MATERIAL TO PROCESS: Begin

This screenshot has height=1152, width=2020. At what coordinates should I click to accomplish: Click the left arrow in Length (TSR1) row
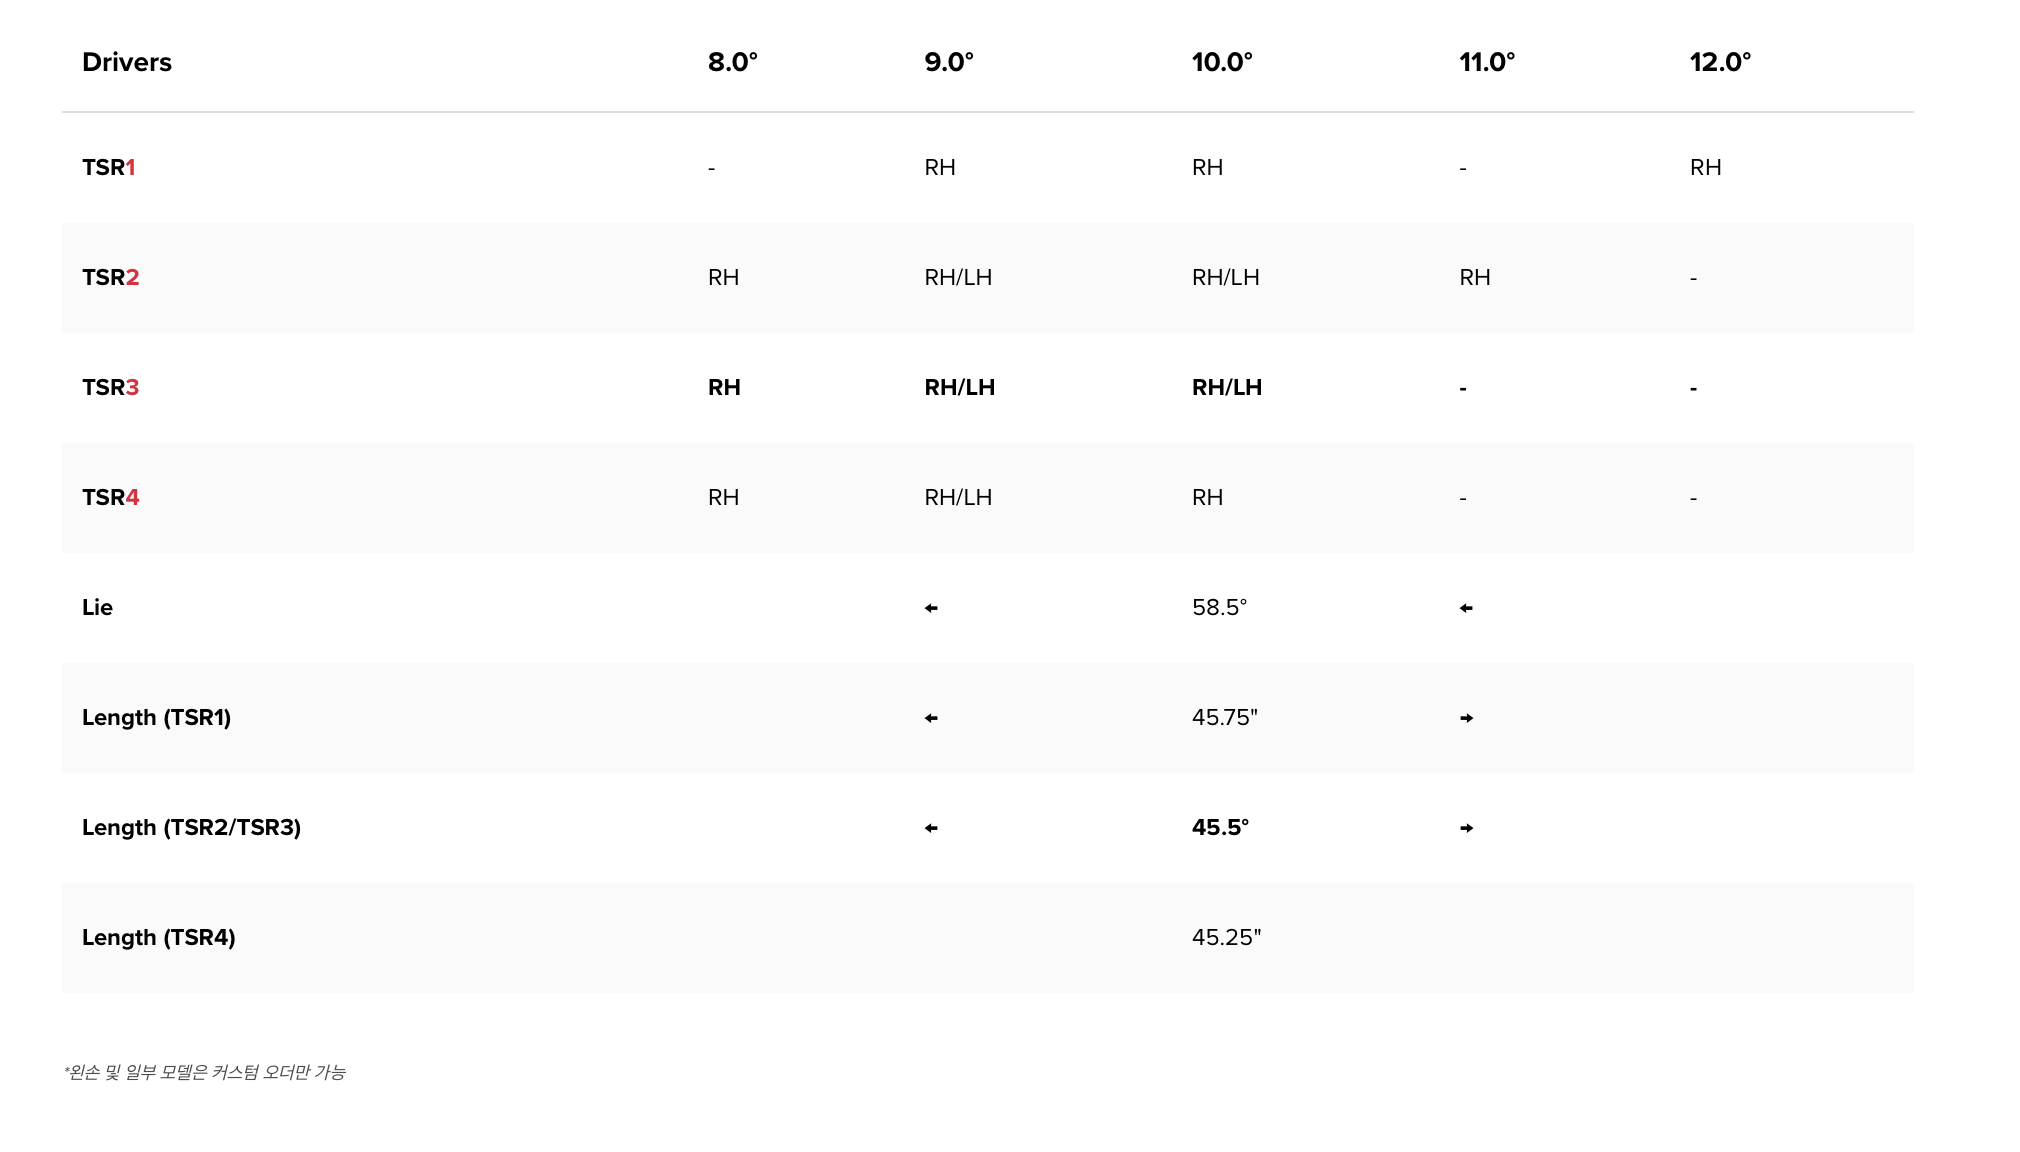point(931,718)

MATERIAL TO PROCESS: End
MATERIAL TO PROCESS: Begin

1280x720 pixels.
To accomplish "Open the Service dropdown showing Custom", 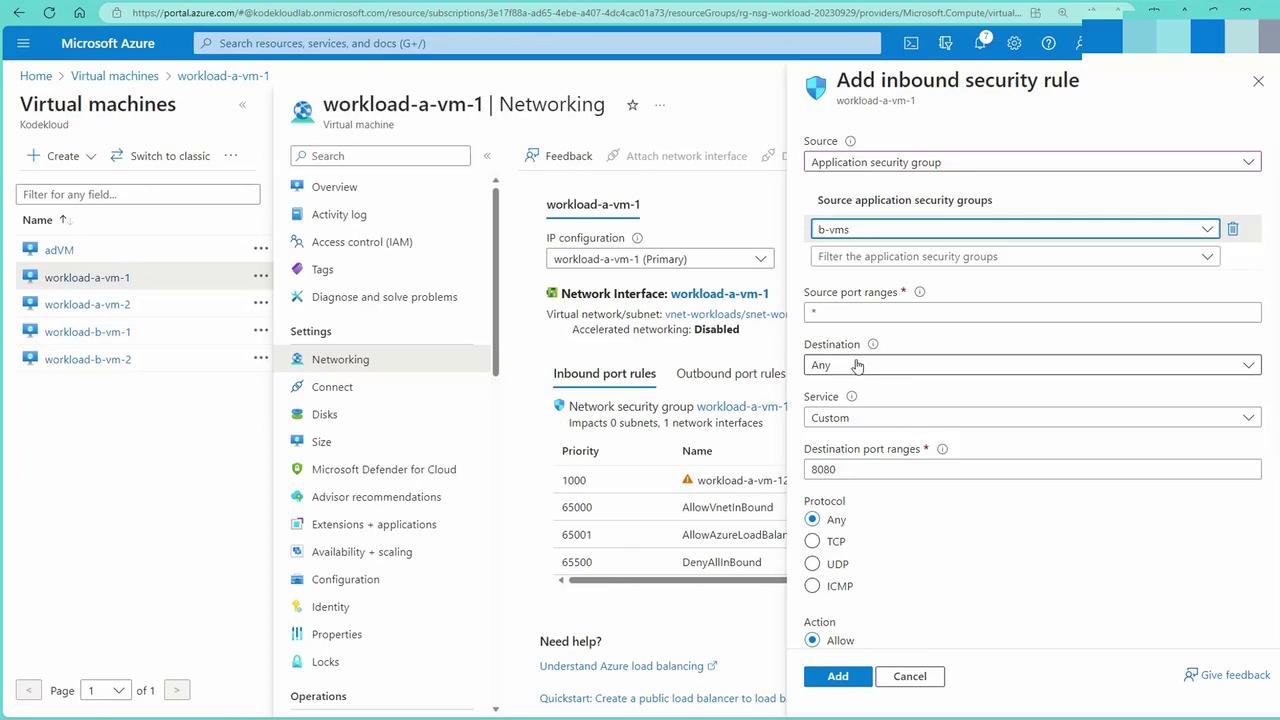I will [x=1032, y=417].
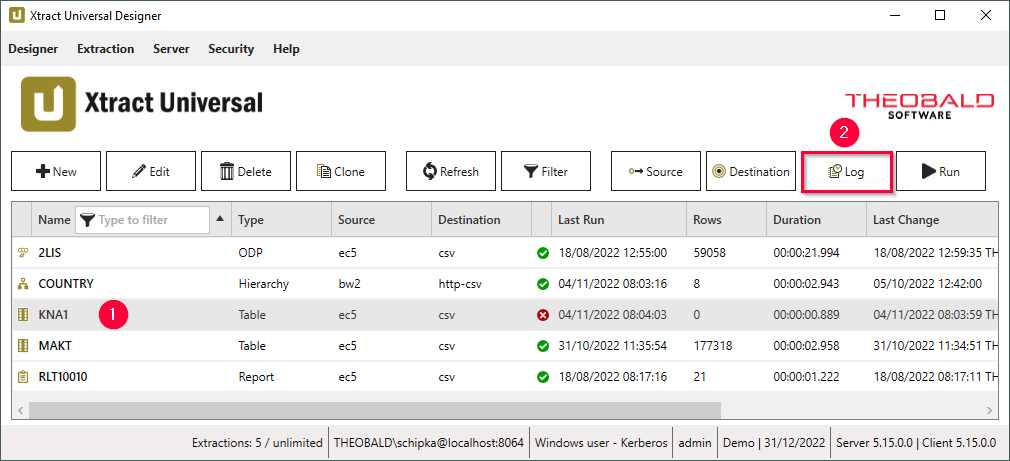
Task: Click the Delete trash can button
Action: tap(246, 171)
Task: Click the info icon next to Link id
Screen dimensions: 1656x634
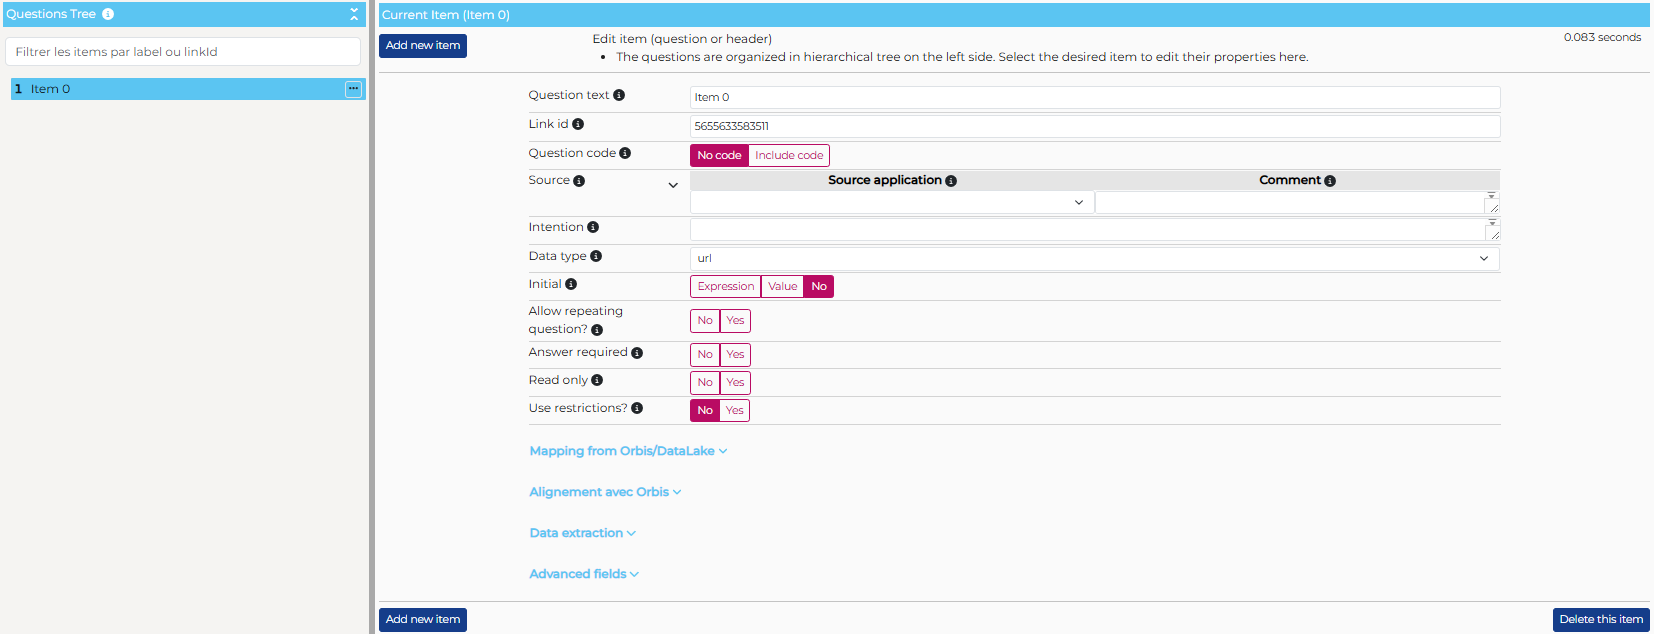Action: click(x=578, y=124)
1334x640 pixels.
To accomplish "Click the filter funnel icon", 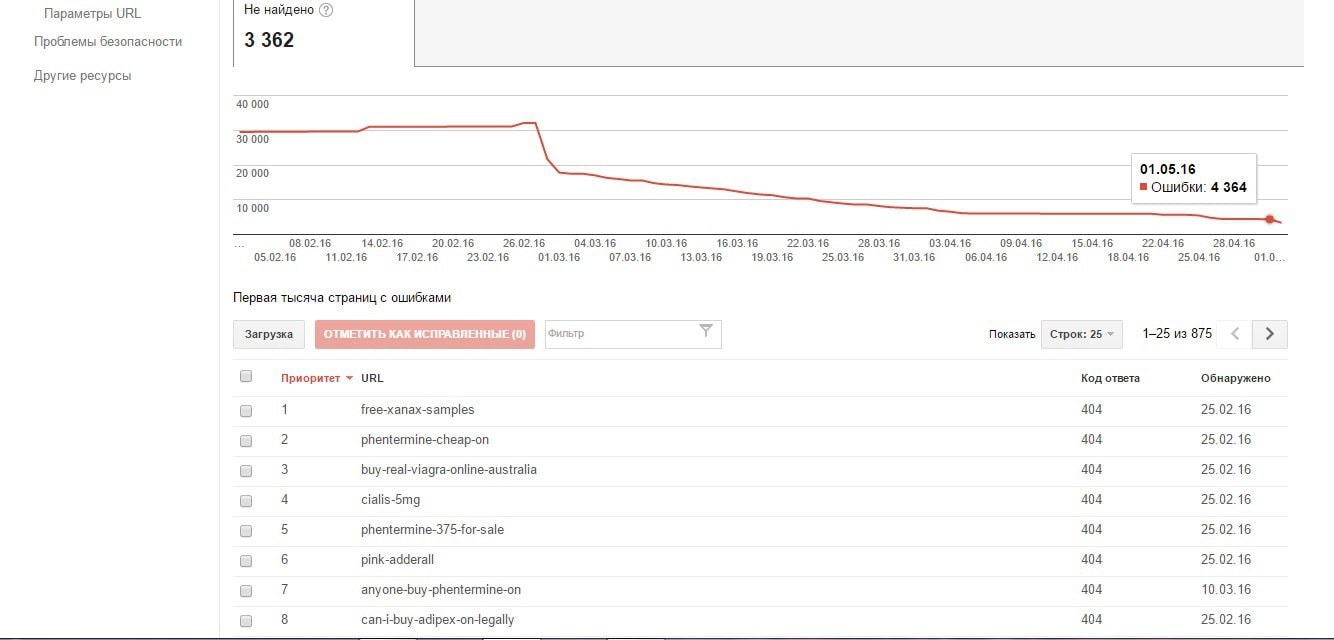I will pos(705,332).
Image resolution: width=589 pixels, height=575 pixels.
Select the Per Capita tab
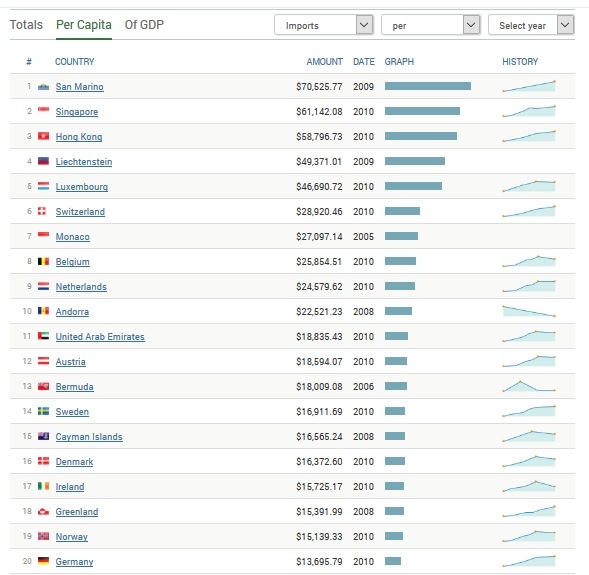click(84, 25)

MATERIAL TO PROCESS: End

• **WHAT TO DO**
Copy out every line of the data in which the word "pixels" is found.

• **WORKED SOLUTION**
1280x720 pixels.
1334x640 pixels.
Image resolution: width=589 pixels, height=575 pixels.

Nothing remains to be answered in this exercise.